• **EXERCISE DETAILS**
Once the line containing "Where should I click to: Select the 週" is found in the entries below, restate it and each following line word for word, stopping after the line containing "Task: Open the 画像一覧 image gallery".

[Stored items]

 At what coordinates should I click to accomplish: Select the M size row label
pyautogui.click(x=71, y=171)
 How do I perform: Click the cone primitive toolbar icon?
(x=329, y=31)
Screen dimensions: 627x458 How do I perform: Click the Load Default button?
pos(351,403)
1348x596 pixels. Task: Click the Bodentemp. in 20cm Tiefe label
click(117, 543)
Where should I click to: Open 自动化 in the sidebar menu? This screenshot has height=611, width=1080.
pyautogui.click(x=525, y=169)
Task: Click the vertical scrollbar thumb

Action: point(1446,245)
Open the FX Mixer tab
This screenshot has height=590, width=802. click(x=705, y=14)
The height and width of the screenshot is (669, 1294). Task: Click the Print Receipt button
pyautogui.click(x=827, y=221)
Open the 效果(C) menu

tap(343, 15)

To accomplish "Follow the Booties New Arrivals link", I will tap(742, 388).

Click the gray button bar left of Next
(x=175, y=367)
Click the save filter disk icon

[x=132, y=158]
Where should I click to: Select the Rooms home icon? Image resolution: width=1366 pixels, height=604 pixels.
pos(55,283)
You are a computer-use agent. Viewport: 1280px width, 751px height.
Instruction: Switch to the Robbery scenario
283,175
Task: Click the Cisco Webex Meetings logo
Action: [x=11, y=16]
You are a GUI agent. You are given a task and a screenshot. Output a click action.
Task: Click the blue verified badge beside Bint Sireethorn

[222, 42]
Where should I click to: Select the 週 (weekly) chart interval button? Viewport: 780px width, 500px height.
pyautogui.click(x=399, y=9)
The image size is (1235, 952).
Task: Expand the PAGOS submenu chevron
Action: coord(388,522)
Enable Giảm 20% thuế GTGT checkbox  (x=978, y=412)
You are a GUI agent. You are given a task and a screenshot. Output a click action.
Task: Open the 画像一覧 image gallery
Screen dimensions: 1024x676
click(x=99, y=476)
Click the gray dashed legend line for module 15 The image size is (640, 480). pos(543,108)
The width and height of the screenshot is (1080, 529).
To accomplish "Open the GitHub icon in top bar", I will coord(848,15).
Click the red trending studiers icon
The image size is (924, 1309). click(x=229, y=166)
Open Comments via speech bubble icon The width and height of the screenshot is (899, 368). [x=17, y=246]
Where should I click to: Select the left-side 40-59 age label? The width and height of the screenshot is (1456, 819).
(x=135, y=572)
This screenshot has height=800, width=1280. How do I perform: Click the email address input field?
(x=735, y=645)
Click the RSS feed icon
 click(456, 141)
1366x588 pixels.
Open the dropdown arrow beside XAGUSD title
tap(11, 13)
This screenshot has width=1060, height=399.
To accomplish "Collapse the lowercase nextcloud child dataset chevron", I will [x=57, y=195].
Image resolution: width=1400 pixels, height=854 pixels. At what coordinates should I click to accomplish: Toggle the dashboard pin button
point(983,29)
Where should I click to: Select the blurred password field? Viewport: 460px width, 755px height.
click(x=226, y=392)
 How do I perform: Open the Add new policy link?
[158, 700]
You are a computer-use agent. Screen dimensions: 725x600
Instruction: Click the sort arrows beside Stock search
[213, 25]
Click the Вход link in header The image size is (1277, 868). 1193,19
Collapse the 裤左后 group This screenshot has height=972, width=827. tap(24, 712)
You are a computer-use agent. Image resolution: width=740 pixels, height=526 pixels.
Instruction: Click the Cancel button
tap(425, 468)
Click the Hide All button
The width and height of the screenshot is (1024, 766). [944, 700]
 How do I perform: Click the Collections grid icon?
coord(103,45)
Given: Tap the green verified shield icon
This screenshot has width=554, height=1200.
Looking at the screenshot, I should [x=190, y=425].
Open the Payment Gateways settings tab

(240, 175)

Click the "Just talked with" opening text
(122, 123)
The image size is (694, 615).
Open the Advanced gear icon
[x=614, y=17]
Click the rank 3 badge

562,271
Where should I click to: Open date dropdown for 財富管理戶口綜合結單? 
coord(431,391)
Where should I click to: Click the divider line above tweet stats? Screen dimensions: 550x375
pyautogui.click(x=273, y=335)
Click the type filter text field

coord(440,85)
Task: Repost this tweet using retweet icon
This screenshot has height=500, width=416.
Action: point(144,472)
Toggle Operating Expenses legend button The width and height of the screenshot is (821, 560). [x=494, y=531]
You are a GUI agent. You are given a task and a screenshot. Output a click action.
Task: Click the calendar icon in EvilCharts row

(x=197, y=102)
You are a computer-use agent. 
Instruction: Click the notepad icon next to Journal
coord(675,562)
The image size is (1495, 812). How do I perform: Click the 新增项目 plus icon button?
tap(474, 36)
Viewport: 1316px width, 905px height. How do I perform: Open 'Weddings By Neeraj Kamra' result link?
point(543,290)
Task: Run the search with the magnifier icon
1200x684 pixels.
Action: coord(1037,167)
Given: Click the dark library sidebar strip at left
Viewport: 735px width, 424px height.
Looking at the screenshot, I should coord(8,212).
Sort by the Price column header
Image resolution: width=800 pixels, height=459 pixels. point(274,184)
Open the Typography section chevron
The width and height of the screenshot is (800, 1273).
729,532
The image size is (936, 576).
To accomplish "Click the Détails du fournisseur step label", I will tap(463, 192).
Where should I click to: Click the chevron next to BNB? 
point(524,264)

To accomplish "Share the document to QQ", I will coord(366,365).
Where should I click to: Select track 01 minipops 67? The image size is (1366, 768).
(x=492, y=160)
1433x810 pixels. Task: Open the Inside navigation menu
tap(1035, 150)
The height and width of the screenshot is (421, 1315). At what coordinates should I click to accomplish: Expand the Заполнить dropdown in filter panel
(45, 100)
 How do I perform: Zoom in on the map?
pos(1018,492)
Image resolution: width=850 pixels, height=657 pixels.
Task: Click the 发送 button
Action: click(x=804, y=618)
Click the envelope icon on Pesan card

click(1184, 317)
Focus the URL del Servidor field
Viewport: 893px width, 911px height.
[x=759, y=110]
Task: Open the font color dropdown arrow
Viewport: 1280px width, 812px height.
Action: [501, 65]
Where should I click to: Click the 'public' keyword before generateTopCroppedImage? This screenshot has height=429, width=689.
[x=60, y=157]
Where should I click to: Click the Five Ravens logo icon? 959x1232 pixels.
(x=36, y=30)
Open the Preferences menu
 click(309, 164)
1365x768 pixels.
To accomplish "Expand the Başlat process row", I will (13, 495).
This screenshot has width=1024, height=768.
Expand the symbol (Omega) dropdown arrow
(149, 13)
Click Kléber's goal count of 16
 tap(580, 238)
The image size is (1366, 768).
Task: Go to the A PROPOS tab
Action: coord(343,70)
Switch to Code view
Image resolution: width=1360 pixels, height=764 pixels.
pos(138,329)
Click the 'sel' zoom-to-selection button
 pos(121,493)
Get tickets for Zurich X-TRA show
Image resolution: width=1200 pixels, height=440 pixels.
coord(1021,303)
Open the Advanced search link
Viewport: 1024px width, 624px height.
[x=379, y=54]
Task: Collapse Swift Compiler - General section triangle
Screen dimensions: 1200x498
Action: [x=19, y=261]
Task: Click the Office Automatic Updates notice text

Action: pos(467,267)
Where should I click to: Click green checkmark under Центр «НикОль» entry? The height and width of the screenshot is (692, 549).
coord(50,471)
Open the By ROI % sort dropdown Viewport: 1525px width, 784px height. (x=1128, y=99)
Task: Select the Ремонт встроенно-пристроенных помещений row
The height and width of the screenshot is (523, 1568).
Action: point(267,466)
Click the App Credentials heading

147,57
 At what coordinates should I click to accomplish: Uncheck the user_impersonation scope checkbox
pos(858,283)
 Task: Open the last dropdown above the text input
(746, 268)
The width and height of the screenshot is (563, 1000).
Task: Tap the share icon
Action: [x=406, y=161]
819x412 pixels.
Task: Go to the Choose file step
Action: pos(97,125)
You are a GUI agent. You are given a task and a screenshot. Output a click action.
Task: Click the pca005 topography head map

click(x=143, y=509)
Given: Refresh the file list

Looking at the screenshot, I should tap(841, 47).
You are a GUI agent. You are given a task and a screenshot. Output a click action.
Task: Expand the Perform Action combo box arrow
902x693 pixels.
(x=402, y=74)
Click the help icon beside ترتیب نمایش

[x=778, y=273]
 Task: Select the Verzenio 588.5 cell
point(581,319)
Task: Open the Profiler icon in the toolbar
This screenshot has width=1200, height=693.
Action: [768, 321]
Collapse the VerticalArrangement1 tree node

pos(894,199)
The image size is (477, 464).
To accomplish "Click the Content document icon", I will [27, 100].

• **SOLUTION TO THIS EXERCISE**
Where should I click to: Select the 週 (weekly) chart interval button? Viewport: 780px width, 500px height.
pyautogui.click(x=399, y=9)
The image size is (1235, 952).
Task: Expand the PAGOS submenu chevron
Action: coord(388,522)
Enable Giảm 20% thuế GTGT checkbox  (x=978, y=412)
You are a GUI agent. You are given a task and a screenshot. Output a click action.
Task: Open the 画像一覧 image gallery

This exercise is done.